E per dare un volto a questo potere e un riferimento «ideale e sintetico» di questo partito anti italiano, Mantovano ha parlato del partito d’Azione e di quello che viene spesso identificato come il manifesto fondativo dell’Europa, il Manifesto di Ventotene, «tanto citato quanto non letto, tanto esaltato quanto poco meditato».
La democrazia è un peso morto
Lo sapete, ci piace “chiamare le cose con il loro nome”. Piace anche a Mantovano che a Caorle ha voluto così leggere tre passaggi del suddetto Manifesto.
Eccoli:
«Il popolo ha sì alcuni bisogni fondamentali da soddisfare, ma non sa con precisione cosa volere e cosa fare.

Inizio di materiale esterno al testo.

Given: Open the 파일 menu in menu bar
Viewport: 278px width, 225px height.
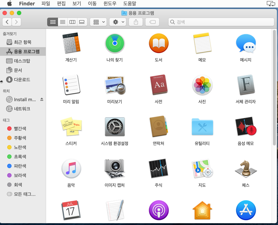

Mille campane suonano alle sue orecchie, con i suoi milioni di teste non riesce a raccapezzarsi, e si disgrega in una quantità di tendenze in lotta fra loro».
«Nel momento in cui occorre la massima decisione e audacia, i democratici si sentono smarriti non avendo dietro uno spontaneo consenso popolare, ma solo un torbido tumultare di passioni. (…) La metodologia politica democratica sarà un peso morto nella crisi rivoluzionaria».
«Il partito rivoluzionario (…) attinge la visione e la sicurezza di quel che va fatto non da una preventiva consacrazione da parte della ancora inesistente volontà popolare, ma nella sua coscienza di rappresentare le esigenze profonde della società moderna».
Giudici ed esperti
L’analisi di Mantovano è molto meno banale e superficiale di quel che le critiche di Bragantini e Padellaro vogliono fare apparire. Citando il Manifesto e poi il Diritto mite, un libro del 1992 di Gustavo Zagrebelsky, già presidente della Consulta, il sottosegretario ha mostrato come esista una linea di pensiero secondo cui i conflitti sociali «non è bene che si risolvano in parlamento», ma devono essere sciolti attraverso asettiche procedure.
In altre parole: poiché il popolo è “sbagliato”, non capisce, è stupido e “sbaglia a votare” (ricordate Calenda?, guarda caso, capo di un partito che si chiama “Azione”), allora bisogna fare in modo di limitare al massimo il «peso morto» della democrazia e fare in modo che i conflitti in seno alla società siano dissipati da esperti, che sanno cos’è il bene, o da giudici, che sanno cos’è il giusto.
Mantovano è stato così antieuropeista e reazionario che, tra tutti i commentatori che poteva citare per avallare le sue tesi, ha scelto l’unico non antieuropeista e progressista, Luca Ricolfi, che, a proposito di tutto ciò, ha scritto: «Se una critica va rivolta alle élite europee non è di aver tradito il Manifesto di Ventotene, ma di averne recepito l’idea basilare e cioè che il sogno degli Stati Uniti dell’Europa si potesse imporre dall’alto».